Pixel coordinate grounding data
Segment Open

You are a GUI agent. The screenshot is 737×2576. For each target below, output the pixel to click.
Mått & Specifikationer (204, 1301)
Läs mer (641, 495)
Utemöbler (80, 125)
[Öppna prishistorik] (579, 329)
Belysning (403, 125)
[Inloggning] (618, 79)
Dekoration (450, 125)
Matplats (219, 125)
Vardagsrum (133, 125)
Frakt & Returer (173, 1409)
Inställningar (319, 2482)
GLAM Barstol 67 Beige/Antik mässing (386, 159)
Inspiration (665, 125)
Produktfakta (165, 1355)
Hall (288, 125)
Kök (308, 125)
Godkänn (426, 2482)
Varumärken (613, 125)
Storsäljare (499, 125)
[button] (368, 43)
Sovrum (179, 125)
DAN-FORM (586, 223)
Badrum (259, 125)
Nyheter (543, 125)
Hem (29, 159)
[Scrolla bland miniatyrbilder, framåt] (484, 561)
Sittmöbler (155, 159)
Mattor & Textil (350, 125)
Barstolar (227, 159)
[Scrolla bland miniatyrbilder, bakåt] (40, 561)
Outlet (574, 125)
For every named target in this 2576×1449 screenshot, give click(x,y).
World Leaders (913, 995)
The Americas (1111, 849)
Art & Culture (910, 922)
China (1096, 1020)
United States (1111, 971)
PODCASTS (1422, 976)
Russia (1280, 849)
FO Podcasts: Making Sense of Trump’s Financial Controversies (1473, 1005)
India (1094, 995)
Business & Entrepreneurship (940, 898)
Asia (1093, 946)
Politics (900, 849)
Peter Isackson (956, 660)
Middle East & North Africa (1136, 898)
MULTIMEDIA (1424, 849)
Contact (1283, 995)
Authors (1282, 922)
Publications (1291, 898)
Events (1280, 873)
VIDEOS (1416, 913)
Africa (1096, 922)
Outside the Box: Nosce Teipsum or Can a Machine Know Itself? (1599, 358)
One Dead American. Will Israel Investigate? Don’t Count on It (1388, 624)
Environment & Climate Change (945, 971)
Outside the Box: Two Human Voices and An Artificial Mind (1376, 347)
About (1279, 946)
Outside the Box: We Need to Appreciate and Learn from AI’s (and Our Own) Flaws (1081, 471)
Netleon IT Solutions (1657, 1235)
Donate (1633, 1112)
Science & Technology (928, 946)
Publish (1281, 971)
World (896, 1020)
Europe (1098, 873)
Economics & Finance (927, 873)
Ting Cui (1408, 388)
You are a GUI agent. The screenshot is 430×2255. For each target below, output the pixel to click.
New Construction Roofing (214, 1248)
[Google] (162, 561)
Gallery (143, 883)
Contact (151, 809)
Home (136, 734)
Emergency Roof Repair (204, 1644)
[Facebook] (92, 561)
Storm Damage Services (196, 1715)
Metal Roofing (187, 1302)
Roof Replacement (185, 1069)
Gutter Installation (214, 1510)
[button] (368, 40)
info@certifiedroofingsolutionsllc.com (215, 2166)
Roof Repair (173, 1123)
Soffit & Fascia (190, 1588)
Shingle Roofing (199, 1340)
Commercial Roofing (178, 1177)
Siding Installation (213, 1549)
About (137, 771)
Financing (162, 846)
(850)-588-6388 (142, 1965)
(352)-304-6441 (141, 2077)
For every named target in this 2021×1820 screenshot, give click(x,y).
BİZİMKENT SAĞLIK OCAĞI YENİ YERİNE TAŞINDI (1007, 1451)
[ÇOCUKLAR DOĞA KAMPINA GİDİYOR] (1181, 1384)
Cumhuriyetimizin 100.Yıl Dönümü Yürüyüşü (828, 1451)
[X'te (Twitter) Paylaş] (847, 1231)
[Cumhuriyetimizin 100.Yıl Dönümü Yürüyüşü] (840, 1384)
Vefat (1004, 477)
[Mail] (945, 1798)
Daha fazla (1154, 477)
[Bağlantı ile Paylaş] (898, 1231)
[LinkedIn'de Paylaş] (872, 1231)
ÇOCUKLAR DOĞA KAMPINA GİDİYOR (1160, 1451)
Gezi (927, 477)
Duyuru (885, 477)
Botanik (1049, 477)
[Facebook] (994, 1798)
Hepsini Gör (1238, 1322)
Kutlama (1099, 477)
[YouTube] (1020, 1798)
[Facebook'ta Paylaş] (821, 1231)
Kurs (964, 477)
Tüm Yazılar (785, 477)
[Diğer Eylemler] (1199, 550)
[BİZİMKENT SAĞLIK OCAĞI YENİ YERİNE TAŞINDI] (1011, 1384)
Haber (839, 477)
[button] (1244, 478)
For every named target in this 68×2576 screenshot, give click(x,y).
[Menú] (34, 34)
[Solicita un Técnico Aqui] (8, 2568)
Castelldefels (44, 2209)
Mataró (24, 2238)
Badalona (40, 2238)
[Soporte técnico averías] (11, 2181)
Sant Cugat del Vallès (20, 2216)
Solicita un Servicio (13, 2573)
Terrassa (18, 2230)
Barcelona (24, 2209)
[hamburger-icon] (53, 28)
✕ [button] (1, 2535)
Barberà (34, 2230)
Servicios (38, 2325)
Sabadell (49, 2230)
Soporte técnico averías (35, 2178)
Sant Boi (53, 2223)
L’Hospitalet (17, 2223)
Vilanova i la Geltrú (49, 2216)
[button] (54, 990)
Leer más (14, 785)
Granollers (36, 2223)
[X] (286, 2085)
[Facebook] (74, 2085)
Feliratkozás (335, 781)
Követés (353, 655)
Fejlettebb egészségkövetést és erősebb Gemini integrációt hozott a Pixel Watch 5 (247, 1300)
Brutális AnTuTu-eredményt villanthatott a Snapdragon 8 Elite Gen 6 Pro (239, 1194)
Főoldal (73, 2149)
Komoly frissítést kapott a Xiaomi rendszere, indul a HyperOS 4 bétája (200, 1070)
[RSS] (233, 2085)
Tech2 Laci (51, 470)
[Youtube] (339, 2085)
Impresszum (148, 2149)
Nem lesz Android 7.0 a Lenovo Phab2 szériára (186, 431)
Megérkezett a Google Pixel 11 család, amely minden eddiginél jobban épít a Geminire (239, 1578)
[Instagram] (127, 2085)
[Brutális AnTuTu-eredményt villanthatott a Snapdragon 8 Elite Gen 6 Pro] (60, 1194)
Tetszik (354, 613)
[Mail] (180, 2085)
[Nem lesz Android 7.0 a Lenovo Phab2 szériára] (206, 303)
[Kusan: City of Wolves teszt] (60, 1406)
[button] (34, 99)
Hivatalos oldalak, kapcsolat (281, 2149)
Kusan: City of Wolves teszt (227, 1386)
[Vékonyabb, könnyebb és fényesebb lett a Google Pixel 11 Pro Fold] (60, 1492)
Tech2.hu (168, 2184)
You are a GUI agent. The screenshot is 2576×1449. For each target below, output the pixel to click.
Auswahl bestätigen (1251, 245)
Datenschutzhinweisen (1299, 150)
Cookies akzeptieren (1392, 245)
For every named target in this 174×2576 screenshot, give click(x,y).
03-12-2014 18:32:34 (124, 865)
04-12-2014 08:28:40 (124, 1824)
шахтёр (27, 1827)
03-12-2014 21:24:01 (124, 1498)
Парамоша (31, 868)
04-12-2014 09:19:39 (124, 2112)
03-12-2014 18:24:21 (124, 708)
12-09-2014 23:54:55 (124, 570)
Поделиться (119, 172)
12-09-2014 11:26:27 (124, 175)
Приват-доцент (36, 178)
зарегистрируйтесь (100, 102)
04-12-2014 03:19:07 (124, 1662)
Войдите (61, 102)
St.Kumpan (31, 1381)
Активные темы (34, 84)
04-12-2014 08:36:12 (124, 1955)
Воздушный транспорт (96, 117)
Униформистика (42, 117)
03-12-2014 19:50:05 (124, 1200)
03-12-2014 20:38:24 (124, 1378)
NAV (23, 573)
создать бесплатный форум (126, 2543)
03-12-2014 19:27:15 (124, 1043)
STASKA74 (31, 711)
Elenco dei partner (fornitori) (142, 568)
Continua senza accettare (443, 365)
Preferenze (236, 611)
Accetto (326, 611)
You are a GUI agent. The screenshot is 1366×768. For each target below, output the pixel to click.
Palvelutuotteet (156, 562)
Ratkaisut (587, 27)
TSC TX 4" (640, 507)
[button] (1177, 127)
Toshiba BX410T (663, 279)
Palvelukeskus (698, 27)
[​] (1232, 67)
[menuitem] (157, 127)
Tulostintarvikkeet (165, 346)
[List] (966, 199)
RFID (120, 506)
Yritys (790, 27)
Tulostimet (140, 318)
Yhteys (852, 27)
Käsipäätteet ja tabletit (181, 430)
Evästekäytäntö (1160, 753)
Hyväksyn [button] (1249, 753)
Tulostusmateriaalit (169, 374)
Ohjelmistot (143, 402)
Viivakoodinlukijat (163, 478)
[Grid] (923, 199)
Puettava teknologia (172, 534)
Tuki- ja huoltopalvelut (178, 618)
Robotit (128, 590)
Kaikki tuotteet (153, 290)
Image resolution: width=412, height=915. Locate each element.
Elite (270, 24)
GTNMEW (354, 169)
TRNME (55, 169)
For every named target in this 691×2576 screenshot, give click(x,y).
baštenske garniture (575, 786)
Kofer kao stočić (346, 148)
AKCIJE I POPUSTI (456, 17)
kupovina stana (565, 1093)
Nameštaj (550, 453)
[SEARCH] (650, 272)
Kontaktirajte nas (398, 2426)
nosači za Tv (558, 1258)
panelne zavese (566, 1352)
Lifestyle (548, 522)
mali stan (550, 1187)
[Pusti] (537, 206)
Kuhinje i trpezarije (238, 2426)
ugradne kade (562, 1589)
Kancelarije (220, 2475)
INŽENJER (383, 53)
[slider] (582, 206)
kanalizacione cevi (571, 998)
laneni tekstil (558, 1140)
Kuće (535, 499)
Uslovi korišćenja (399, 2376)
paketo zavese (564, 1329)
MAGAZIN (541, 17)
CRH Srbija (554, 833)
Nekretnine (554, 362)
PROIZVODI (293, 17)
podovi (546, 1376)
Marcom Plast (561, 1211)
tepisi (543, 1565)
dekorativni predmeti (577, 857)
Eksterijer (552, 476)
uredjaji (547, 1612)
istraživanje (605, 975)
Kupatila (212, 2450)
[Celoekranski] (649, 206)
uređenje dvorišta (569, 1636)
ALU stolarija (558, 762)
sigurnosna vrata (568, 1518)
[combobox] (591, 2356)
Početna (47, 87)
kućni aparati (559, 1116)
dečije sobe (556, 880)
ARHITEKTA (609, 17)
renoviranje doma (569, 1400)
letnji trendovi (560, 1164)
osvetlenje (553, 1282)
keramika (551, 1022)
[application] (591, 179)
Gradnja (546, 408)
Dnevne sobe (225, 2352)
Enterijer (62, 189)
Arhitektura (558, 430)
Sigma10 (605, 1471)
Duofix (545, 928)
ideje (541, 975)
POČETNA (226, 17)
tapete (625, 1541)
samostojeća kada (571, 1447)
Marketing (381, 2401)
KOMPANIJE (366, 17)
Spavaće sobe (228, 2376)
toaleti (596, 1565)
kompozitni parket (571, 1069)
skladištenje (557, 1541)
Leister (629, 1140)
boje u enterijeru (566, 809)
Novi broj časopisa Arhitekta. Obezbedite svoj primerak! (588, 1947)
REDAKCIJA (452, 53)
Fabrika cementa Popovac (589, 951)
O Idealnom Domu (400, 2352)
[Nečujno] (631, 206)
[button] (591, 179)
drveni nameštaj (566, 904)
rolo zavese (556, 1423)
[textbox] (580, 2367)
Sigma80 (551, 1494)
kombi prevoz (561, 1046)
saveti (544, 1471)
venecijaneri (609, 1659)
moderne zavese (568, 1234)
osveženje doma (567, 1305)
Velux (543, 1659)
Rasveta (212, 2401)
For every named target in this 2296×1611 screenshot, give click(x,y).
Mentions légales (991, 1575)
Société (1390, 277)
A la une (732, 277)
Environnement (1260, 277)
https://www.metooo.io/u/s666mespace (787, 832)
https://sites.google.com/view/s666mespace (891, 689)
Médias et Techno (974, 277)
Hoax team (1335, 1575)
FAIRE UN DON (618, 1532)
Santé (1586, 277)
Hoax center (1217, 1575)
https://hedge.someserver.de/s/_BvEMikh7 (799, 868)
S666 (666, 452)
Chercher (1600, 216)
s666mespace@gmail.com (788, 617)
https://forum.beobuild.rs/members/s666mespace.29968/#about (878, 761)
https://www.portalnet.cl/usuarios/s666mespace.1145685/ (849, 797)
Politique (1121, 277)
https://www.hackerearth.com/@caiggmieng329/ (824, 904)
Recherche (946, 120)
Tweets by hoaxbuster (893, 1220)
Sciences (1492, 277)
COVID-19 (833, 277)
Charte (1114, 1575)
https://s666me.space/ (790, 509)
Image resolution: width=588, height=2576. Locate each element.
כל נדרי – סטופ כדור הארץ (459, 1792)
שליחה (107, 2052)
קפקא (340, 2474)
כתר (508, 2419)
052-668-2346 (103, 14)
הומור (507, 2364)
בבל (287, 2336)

Segment Closed

YOUR ASSIGNMENT:
Starting at the line that has "For every named target in this 68×2576" and ending at the line that has "Hivatalos oldalak, kapcsolat (281, 2149)", please write out the lines above exactly, leaving out all others.

YOUR RESPONSE:
For every named target in this 68×2576 screenshot, give click(x,y).
[Menú] (34, 34)
[Solicita un Técnico Aqui] (8, 2568)
Castelldefels (44, 2209)
Mataró (24, 2238)
Badalona (40, 2238)
[Soporte técnico averías] (11, 2181)
Sant Cugat del Vallès (20, 2216)
Solicita un Servicio (13, 2573)
Terrassa (18, 2230)
Barcelona (24, 2209)
[hamburger-icon] (53, 28)
✕ [button] (1, 2535)
Barberà (34, 2230)
Servicios (38, 2325)
Sabadell (49, 2230)
Soporte técnico averías (35, 2178)
Sant Boi (53, 2223)
L’Hospitalet (17, 2223)
Vilanova i la Geltrú (49, 2216)
[button] (54, 990)
Leer más (14, 785)
Granollers (36, 2223)
[X] (286, 2085)
[Facebook] (74, 2085)
Feliratkozás (335, 781)
Követés (353, 655)
Fejlettebb egészségkövetést és erősebb Gemini integrációt hozott a Pixel Watch 5 (247, 1300)
Brutális AnTuTu-eredményt villanthatott a Snapdragon 8 Elite Gen 6 Pro (239, 1194)
Főoldal (73, 2149)
Komoly frissítést kapott a Xiaomi rendszere, indul a HyperOS 4 bétája (200, 1070)
[RSS] (233, 2085)
Tech2 Laci (51, 470)
[Youtube] (339, 2085)
Impresszum (148, 2149)
Nem lesz Android 7.0 a Lenovo Phab2 szériára (186, 431)
Megérkezett a Google Pixel 11 család, amely minden eddiginél jobban épít a Geminire (239, 1578)
[Instagram] (127, 2085)
[Brutális AnTuTu-eredményt villanthatott a Snapdragon 8 Elite Gen 6 Pro] (60, 1194)
Tetszik (354, 613)
[Mail] (180, 2085)
[Nem lesz Android 7.0 a Lenovo Phab2 szériára] (206, 303)
[Kusan: City of Wolves teszt] (60, 1406)
[button] (34, 99)
Hivatalos oldalak, kapcsolat (281, 2149)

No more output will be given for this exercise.